Until a few years ago, the primary indicators used to detect alterations in sugar sensitivity were glycated hemoglobin (HbA1c) and fasting blood glucose levels.
However, these indicators, although very useful for controlling and monitoring an already established diabetic condition, need to be supplemented with new and innovative markers of sugar-induced damage.
Several scientific studies published between 2018 and 2019 in some of the most important diabetology journals have highlighted the limitations of HbA1c and fasting blood glucose in the early identification of sugar-induced damage1,2,3.
A new marker to consider is methylglyoxal.

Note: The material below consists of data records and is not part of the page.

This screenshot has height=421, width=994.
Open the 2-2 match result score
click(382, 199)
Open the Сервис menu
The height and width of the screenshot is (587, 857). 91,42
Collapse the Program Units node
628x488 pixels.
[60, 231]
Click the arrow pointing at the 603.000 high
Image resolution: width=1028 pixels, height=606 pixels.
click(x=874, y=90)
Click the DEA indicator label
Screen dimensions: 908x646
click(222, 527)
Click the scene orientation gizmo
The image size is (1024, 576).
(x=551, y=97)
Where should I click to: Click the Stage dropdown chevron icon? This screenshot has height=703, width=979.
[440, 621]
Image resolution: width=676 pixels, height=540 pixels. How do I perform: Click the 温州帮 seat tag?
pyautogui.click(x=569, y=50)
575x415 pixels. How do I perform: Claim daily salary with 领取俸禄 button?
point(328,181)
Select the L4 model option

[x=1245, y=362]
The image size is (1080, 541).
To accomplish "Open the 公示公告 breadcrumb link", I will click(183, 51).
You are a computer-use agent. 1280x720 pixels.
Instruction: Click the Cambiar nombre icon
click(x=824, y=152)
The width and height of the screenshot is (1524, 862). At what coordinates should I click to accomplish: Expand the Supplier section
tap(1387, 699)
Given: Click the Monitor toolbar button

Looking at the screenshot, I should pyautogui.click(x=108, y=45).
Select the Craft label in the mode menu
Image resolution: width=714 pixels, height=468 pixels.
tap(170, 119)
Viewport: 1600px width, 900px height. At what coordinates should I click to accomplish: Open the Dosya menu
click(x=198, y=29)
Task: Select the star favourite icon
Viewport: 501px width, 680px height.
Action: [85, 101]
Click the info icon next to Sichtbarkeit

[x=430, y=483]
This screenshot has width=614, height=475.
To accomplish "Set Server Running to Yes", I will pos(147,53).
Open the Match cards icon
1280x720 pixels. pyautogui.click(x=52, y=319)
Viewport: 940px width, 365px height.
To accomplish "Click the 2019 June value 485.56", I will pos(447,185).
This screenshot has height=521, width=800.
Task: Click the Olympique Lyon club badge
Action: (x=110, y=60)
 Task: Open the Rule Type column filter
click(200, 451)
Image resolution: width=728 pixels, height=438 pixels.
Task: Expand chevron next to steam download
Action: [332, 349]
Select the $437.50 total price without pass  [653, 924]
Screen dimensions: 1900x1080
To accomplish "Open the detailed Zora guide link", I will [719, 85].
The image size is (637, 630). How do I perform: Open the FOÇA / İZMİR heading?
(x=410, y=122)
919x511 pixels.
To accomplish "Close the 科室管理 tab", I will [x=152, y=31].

Methylglyoxal allows for the measurement of glycemic variability, which refers to the continuous fluctuations in glucose levels that can occur throughout the day.
Methylglyoxal is a marker of glycemic variability, meaning it allows for the assessment of the continuous fluctuations in glucose levels that can occur throughout the day.
Acute fluctuations in glucose levels throughout the day, on different days, and even over longer periods can lead to multiple inflammatory conditions and disorders (such as reactive hypoglycemia, malabsorption, neuroinflammation, mood disorders, cardiovascular problems, etc.).
The increase in methylglyoxal in the body is proportional to these blood sugar fluctuations (glucose, fructose, or other sugars).
An altered relationship with sugars, without appropriate modifications, can increase the risk of developing metabolic diseases and the accumulation of oxidizing substances over the long term.
Neurodegenerative diseases like Alzheimer’s, Parkinson’s, dementia, and premature aging are often induced or exacerbated by the accumulation of methylglyoxal and other free radicals. These conditions are on the rise in the general population.
In 2010, 35.6 million people were affected by neurodegenerative diseases, with estimates of this number doubling by 2030 and tripling by 2050. These alarming statistics call for early intervention and greater attention to diet.
In delicate situations, such as when a woman decides to become pregnant, measuring methylglyoxal can detect gestational diabetes before it develops. Between 4% and 10% of women develop gestational diabetes during pregnancy.
The GEK group participated in research and the publication of a study in Nutrients in 20204, which supported the use of methylglyoxal and other markers to identify sugar-induced damage early and prevent gestational diabetes.
In this study, methylglyoxal levels were significantly higher in women with gestational diabetes compared to the control group. This molecule is a free radical that, due to its danger, is also called a glycotoxin or alarmin.
What should be done when methylglyoxal concentrations are elevated in the body?
A balanced diet should aim to allow for the slow and controlled absorption of sugars, avoiding the formation of glucose or fructose spikes that negatively impact health, energy levels, concentration, sleep quality, the ability to lose weight, and facilitate the progression of metabolic, degenerative, or inflammatory diseases.
We know that sucrose, fructose, sweeteners, and alcohol are inducers of inflammation and weight gain. When consumed excessively, they send metabolic signals to the body that promote the accumulation of oxidizing substances like methylglyoxal.
Humans possess a hormone (NPY) that helped the species survive in the Paleolithic era by stimulating the search for sugars. However, today, the widespread availability of sweets, excess fruit, sweeteners, and alcohol represents a potential threat to health.
No food is inherently an enemy, and neither are sweets or sugar, but they should always be consumed with discernment and in accordance with individual characteristics.
The PerMè Test, Glyco Test, and Screening tests allow for early detection of the potentially harmful effects of sugars (such as fructose, glucose, maltose, sorbitol, galactose, and others) and alcohol, as well as measuring the response to nutritional changes.
- Schmidt M.I. et al., Lancet Diabetes Endocrinol. 7, 267-277 (2019). doi: 10.1016/S2213-8587(19)30058-0.
- Richter B., Hemmingsen B., Metzendorf M.I. & Takwoingi Y., Cochrane Database Syst. Rev. 10, CD012661 (2018). doi: 10.1002/14651858.CD012661.pub2.
- Rodriguez-Segade S. et al, Acta Diabetol. (2019). doi: 10.1007/s00592-019-01342-5.
- Piuri G. et al, Nutrients 2020, 12(2), 479; doi: 10.3390/nu12020479.